Toen ESX 5 en Hyper-V in Windows Server 2012 de beperkingen die eerder bestonden voor VM-grootten uitbrachten en veranderden, wist ik vrijwel onmiddellijk dat we zouden zien dat meer grootschalige SQL Server-workloads gevirtualiseerd zouden worden. Ik heb het afgelopen jaar met een aantal klanten gewerkt die om verschillende redenen 16-32 core SQL-servers virtualiseerden, van vereenvoudigde rampherstelstrategieën die overeenkwamen met de rest van het bedrijf, tot consolidatie en lagere totale eigendomskosten op nieuwere hardware platformen. Een van de redenen voor de schaalbaarheidsverandering met ESX 5+ was de introductie van virtuele NUMA (vNUMA) voor brede gasten die de grootte van een individuele hardware-NUMA-node overschreed.
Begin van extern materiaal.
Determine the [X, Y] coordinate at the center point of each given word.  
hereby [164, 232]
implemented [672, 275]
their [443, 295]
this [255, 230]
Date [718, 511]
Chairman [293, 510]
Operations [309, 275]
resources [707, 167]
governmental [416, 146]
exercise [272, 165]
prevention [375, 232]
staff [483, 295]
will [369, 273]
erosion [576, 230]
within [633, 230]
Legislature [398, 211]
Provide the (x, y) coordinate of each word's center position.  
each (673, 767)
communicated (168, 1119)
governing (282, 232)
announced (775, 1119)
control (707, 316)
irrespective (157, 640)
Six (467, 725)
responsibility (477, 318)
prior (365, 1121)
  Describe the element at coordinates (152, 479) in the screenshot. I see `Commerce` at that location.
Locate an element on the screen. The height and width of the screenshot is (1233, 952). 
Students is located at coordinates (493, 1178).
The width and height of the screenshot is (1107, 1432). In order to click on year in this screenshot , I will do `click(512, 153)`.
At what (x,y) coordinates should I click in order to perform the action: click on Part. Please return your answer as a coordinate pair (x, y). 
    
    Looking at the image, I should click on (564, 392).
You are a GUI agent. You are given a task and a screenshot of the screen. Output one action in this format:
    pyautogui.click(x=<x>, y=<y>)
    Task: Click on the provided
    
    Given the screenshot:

Met vNUMA wordt de gast-VM geoptimaliseerd om overeen te komen met de hardware-NUMA-topologie, waardoor het gastbesturingssysteem en alle NUMA-bewuste toepassingen, zoals SQL Server, die op de VM worden uitgevoerd, kunnen profiteren van de NUMA-prestatie-optimalisaties, net alsof ze draait op een fysieke server.
Binnen VMware is een vNUMA-topologie beschikbaar op hardwareversie 8 of hoger en wordt deze standaard geconfigureerd als het aantal vCPU's groter is dan acht voor de gast. Het is ook mogelijk om de vNUMA-topologie voor een VM handmatig te configureren met behulp van geavanceerde configuratieopties, wat handig kan zijn voor VM's waaraan meer geheugen is toegewezen dan een fysiek NUMA-knooppunt kan bieden, maar die nog steeds acht of minder vCPU's gebruiken. Voor het grootste deel werken de standaardconfiguratie-instellingen voor de meeste VM's die ik de afgelopen jaren heb bekeken, maar er zijn bepaalde scenario's waarin de standaard vNUMA-topologie niet ideaal is en handmatige configuratie enkele voordelen kan bieden. Onlangs werkte ik met een client met een aantal 32 vCPU SQL Server-VM's met toegewezen 512 GB RAM om de prestaties af te stemmen, waarbij de vNUMA-topologie niet in de buurt kwam van wat werd verwacht.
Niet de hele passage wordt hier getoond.